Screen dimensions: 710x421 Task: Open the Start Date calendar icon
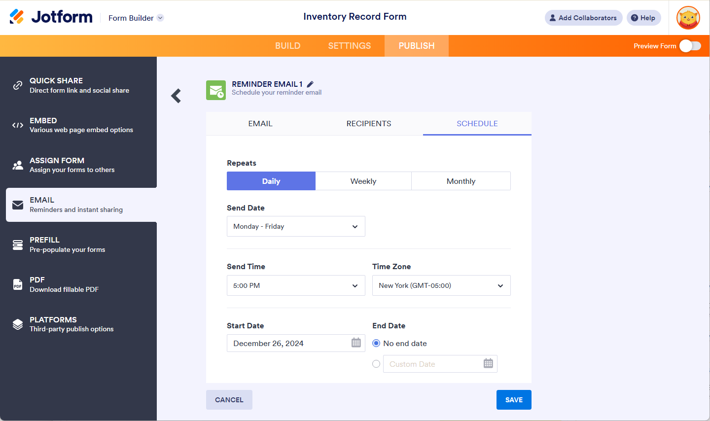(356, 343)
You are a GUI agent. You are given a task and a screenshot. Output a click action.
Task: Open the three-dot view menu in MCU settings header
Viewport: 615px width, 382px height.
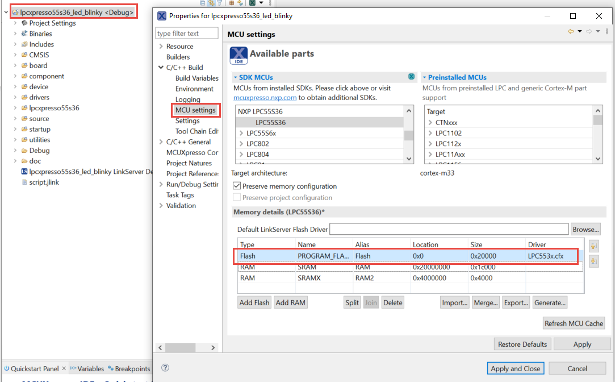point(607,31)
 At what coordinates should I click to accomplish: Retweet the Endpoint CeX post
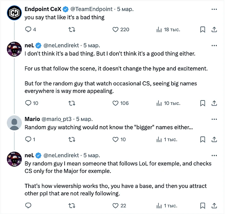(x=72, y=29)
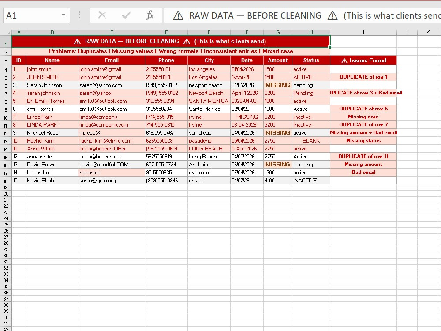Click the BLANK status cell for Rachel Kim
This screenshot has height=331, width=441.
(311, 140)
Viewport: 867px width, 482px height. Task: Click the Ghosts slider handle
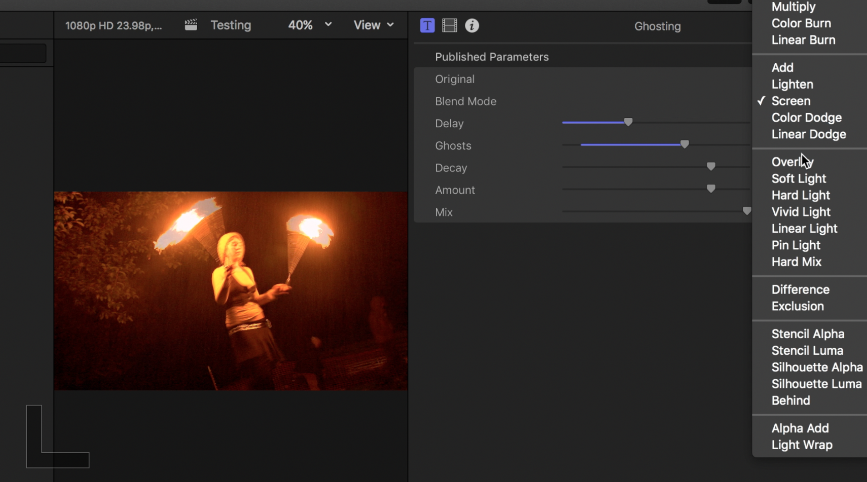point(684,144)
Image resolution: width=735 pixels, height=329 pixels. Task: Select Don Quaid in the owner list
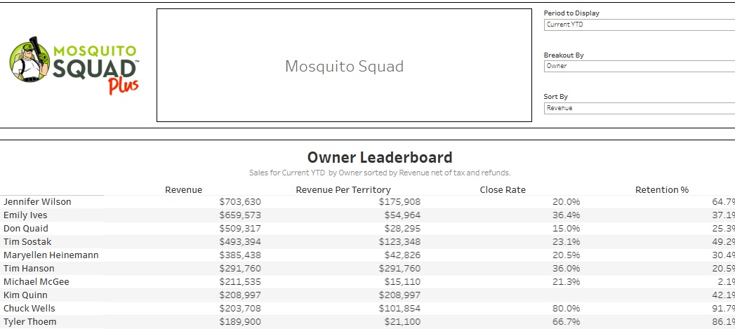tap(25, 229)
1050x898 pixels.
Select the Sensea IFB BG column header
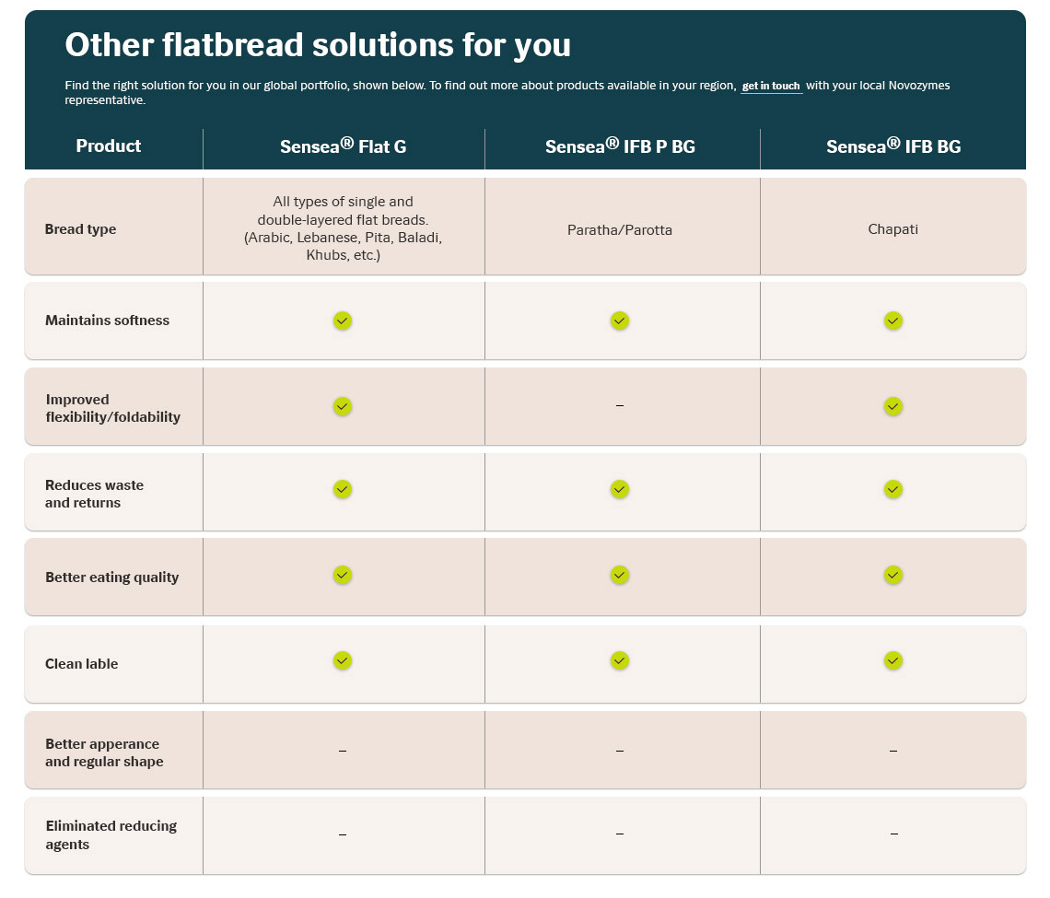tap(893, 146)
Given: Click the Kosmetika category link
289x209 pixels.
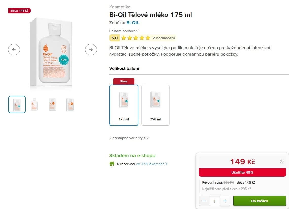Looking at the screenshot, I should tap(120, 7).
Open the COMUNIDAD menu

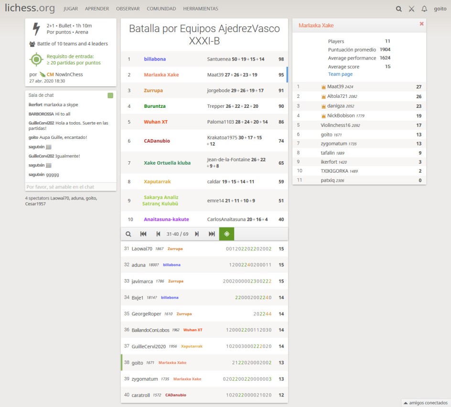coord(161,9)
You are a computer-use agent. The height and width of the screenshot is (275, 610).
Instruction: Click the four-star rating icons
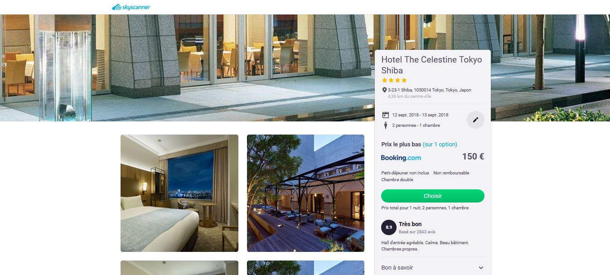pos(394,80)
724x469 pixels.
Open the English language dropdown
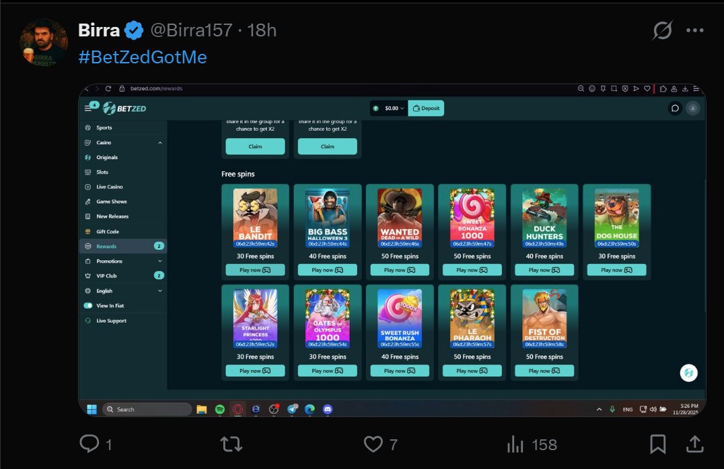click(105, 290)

---

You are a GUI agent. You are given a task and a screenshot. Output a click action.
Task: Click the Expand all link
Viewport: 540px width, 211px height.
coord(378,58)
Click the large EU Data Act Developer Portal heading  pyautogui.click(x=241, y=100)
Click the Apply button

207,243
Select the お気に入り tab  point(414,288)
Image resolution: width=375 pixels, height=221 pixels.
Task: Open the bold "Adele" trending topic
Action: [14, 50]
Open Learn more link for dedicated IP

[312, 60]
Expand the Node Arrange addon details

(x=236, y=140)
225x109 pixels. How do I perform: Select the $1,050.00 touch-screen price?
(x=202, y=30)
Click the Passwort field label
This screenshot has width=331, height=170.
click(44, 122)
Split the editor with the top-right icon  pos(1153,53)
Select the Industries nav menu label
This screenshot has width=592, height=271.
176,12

WHAT THE TASK REQUIRES:
Up in the listing, locate the line with "Image resolution: width=735"; print it and every line after it down to the line with "Given: Click the Kosmetika category link", which is included too. Skip the pictures.

OUTPUT:
Image resolution: width=735 pixels, height=329 pixels. Task: Select Don Quaid in the owner list
tap(25, 229)
1050x898 pixels.
Select the Sensea IFB BG column header
tap(893, 146)
Given: Click the Kosmetika category link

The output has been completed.